In the latest Writing Workshop, one of the prompts is: Tell us about something, or show us something that you do
really, really well and are proud of.
What I do really, really well, it appears, is come up with good on-the-spot answers to questions like "What factors would you have to consider if the PCT asked us to set up a sexual health clinic as part of the practice?", "What have been the biggest changes in general practice in the past few years and what do you think the future of general practice will be?" and "Tell us about the pros and cons of big practices versus small practices."
Well, it is perhaps an exaggeration to say that I do that really, really well – I suspect, for instance, that there is probably a very long list of better answers to the second question than "I try to avoid thinking about the future of general practice as much as possible!" However, it appears I did it better than anybody else called for interview for the new salaried GP post at the huge, smart, generally wonderful medical centre in our town. Last Tuesday, I had a phone call telling me that, on condition that my references were all right, they would be pleased to offer me the job.
And thus it is that, after almost five years of trying to get something nearer to my home than my current forty-minute commute, I finally have the perfect job. I'm working out three months' notice at my current job, which, as chance would have it, leaves me finishing that job the day before my fortieth birthday and starting the new one the day after; a wonderfully apropos before-and-after split. I have loved my current job (apart from the commute) and will be sad to leave, but the new job is the best thing I could possibly have imagined. The medical centre is superb, the location is perfect for me, and I'll get to take part in teaching the students and F2 doctors and doing some other interesting stuff – they want me to help with the community wards at the local hospital and to take over the medical care for one of their local nursing homes. It'll be an upheaval, but one of the best upheavals ever.

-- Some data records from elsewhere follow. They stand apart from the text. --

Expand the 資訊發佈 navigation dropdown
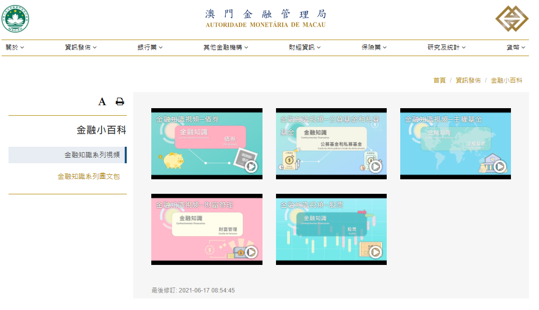 [81, 48]
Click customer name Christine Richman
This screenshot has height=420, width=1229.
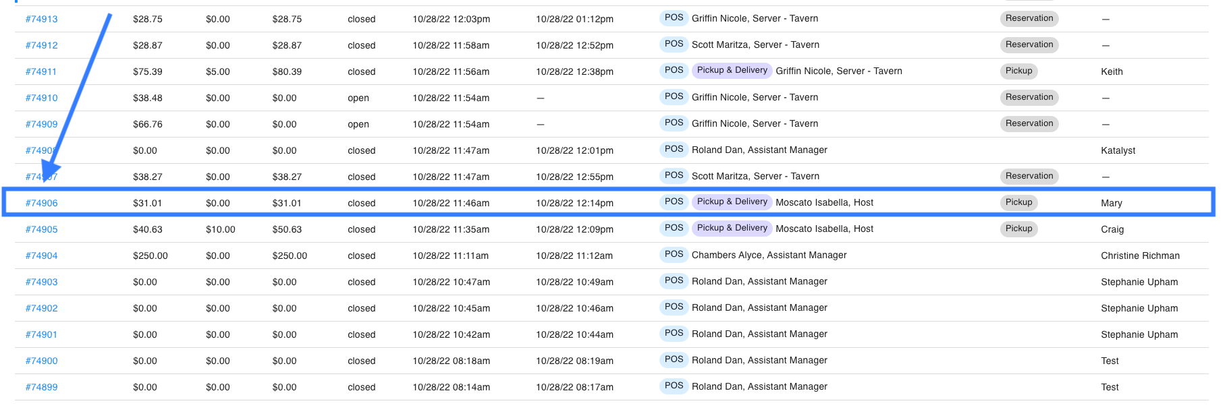point(1140,256)
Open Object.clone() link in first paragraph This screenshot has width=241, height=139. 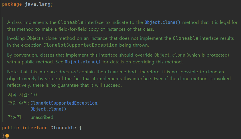pyautogui.click(x=162, y=22)
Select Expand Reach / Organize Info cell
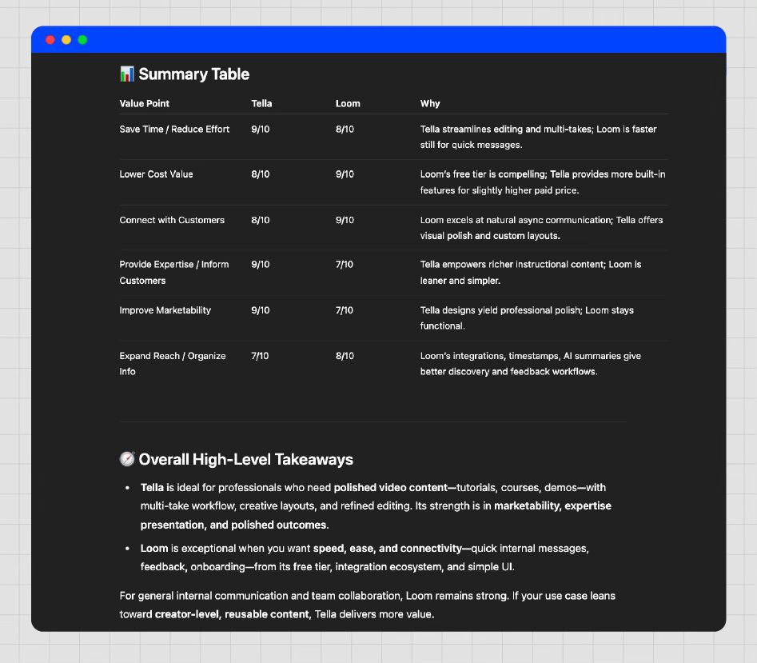This screenshot has width=757, height=663. [173, 363]
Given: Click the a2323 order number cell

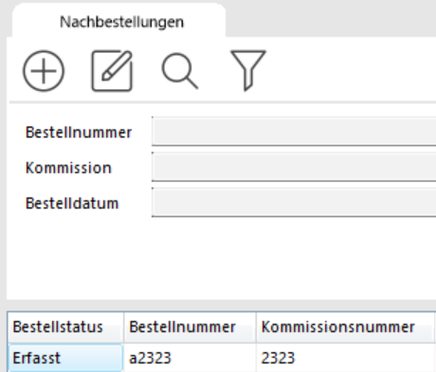Looking at the screenshot, I should [190, 358].
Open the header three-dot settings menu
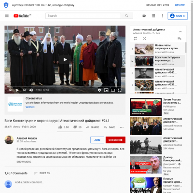Viewport: 193px width, 193px height. point(163,16)
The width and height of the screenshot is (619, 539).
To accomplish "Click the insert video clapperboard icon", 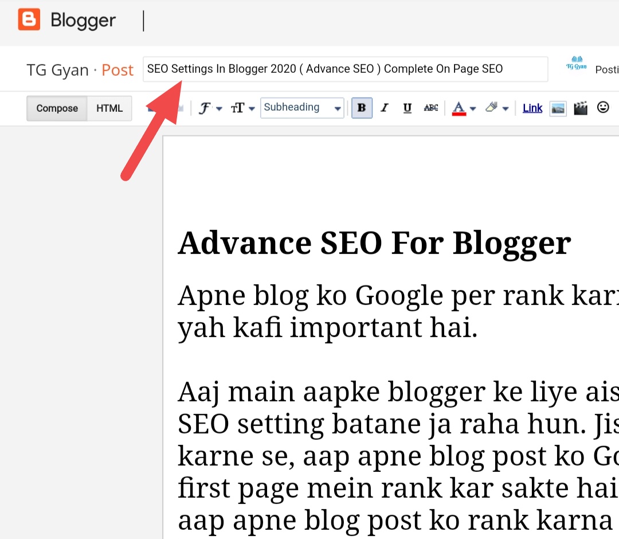I will [x=581, y=108].

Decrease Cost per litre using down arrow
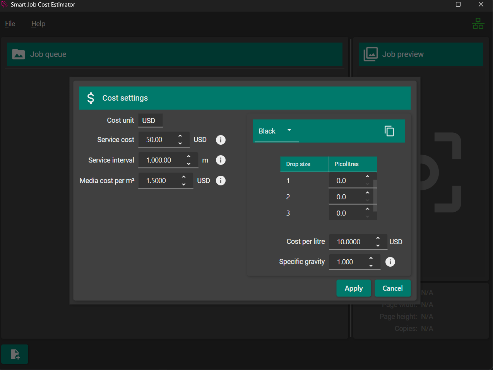click(378, 245)
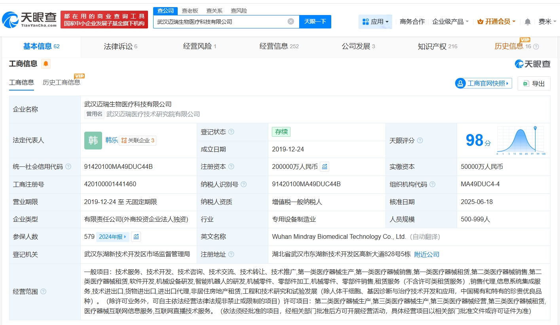560x325 pixels.
Task: Click help icon next to 登记状态
Action: 231,132
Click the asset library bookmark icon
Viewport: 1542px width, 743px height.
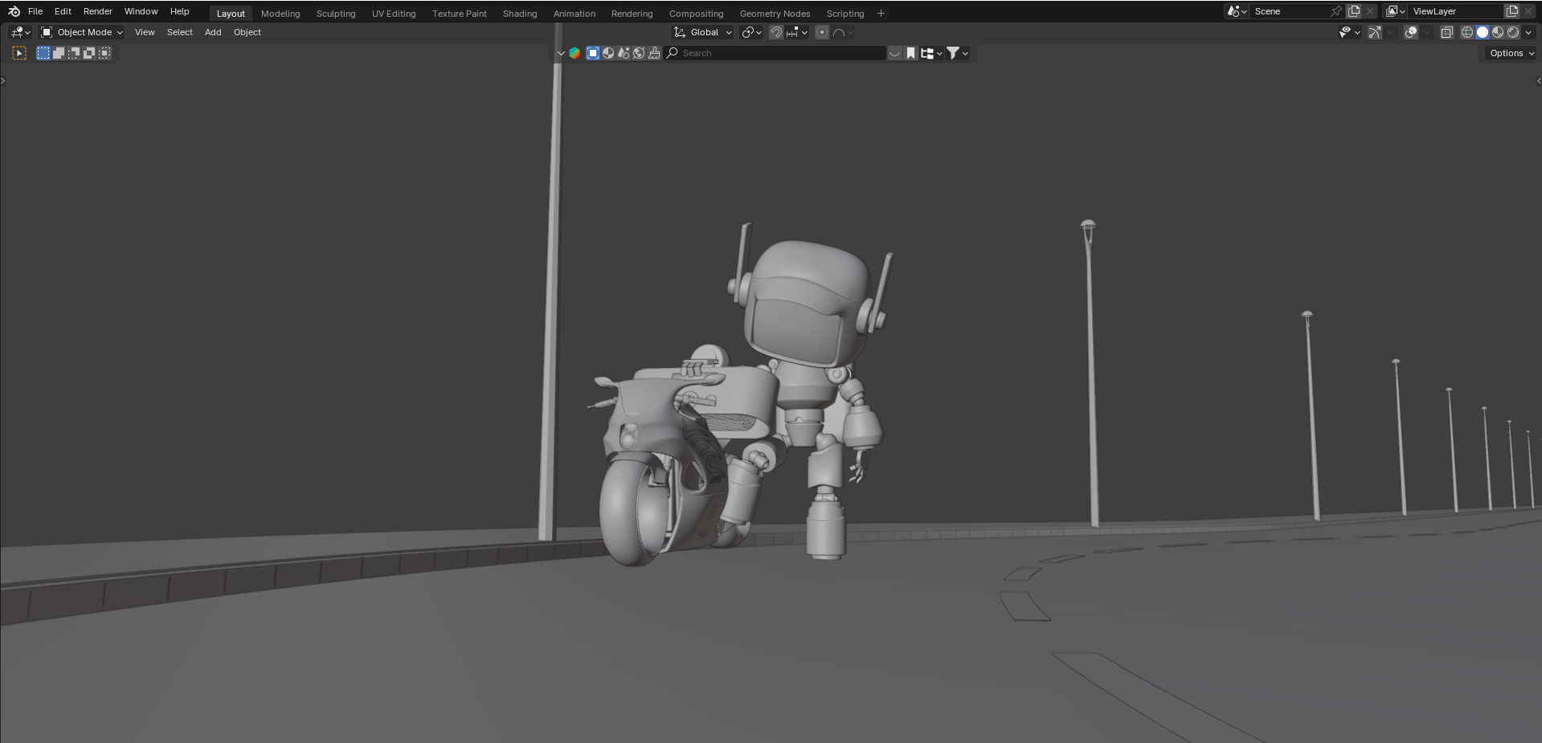[910, 53]

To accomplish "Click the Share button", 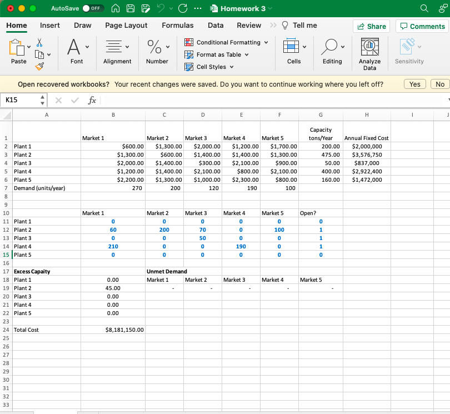I will tap(371, 26).
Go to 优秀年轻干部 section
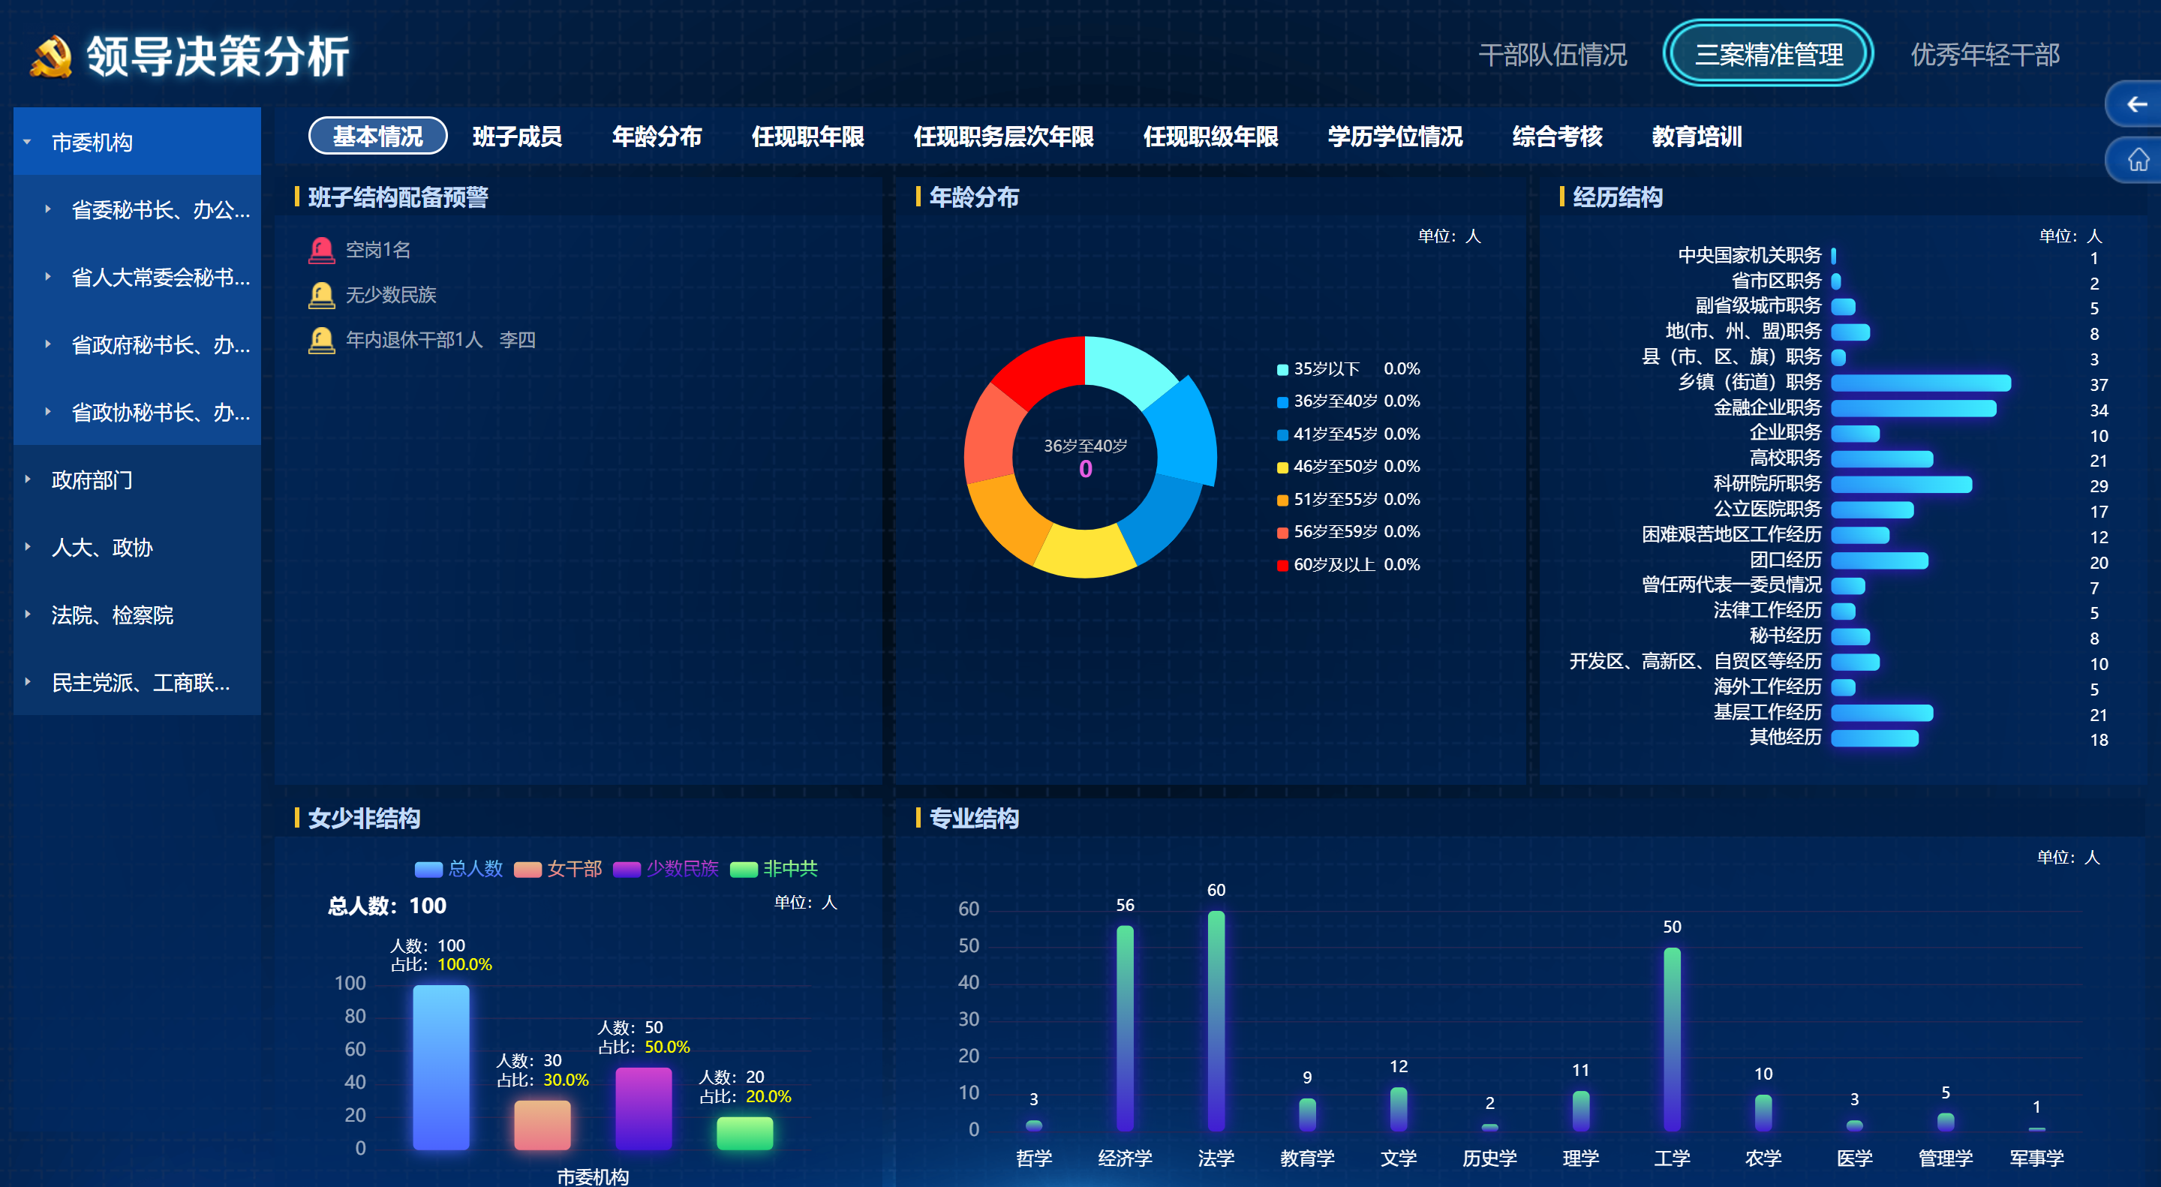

Some years ago, my family were discussing books we'd hated in childhood and my mother told us about a book she'd read about a little boy who saved up all his money to go to the little circus when it came to town, then didn't have any left to go to the big circus when that came to town soon afterwards and was reduced to languishing outside while the other children enjoyed the show. It's hard to know what in the world the take-home message was meant to be for the children who read the book – effectively, the story was advising them to pass up the bird in the hand just in case it caused them to miss out on the potential two in the bush, which is hardly the most pleasant or constructive of philosophies to live your life by - but this incredibly depressing storyline became a family analogy. Whenever we're in a situation of potential trade-off between a good thing and a possible (even hypothetical) subsequent better thing, we speculate on whether we may be settling for the little circus and missing the big circus. Or, alternatively, we will reconcile ourselves to losses by philosophically commenting that no doubt that was just the little circus and the big circus will be along in due course. That last is what's happened to me. When job opportunities pop up as rarely as they have been doing in the area close to my home, it's hard not to get discouraged when, time after time, each of the handful of interviews you do manage to land is unsuccessful. Those jobs, it turns out, were the little circuses. This job is the perfect one for me, better than anything I could have hoped for, better than any of the others for which I interviewed. In my mind, I can almost see the crowds cheering the acrobats on as they turn and leap.